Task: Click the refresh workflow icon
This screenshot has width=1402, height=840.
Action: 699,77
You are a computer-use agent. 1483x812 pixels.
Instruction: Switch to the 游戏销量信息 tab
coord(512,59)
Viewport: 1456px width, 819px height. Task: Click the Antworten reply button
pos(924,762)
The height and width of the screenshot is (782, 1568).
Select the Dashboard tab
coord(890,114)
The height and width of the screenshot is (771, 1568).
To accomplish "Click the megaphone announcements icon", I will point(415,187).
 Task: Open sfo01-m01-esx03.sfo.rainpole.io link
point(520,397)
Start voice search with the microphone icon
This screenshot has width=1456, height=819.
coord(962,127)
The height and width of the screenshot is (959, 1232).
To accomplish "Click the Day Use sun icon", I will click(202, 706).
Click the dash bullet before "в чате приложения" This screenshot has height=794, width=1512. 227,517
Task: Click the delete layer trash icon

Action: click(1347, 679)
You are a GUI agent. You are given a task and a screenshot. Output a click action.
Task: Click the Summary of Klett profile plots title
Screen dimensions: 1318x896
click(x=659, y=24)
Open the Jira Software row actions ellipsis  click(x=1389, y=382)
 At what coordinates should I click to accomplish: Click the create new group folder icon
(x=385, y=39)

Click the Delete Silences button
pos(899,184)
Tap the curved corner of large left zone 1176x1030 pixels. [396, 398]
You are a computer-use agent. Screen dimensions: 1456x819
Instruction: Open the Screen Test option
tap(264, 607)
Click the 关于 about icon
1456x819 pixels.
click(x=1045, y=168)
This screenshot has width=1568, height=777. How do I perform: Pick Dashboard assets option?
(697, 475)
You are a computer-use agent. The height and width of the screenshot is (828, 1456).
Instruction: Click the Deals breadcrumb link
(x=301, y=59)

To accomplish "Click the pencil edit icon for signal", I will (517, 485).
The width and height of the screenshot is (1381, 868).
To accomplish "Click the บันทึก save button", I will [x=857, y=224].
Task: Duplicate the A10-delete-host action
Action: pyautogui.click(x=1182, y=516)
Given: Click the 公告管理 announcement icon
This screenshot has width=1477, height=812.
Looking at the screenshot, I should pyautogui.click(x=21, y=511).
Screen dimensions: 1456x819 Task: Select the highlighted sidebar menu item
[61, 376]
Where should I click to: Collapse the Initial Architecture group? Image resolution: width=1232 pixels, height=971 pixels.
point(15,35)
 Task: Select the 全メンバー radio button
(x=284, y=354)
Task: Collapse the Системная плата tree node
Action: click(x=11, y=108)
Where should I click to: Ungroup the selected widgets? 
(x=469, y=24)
----------
> ACTIVITY
Reproduce exactly, and with no other material, the lines between those holding "This screenshot has width=1568, height=777." and "Given: Click the 公告管理 announcement icon", inclusive.

> WRITTEN REPLY
This screenshot has width=1568, height=777. How do I perform: Pick Dashboard assets option?
(697, 475)
You are a computer-use agent. The height and width of the screenshot is (828, 1456).
Instruction: Click the Deals breadcrumb link
(x=301, y=59)

To accomplish "Click the pencil edit icon for signal", I will (517, 485).
The width and height of the screenshot is (1381, 868).
To accomplish "Click the บันทึก save button", I will [x=857, y=224].
Task: Duplicate the A10-delete-host action
Action: pyautogui.click(x=1182, y=516)
Given: Click the 公告管理 announcement icon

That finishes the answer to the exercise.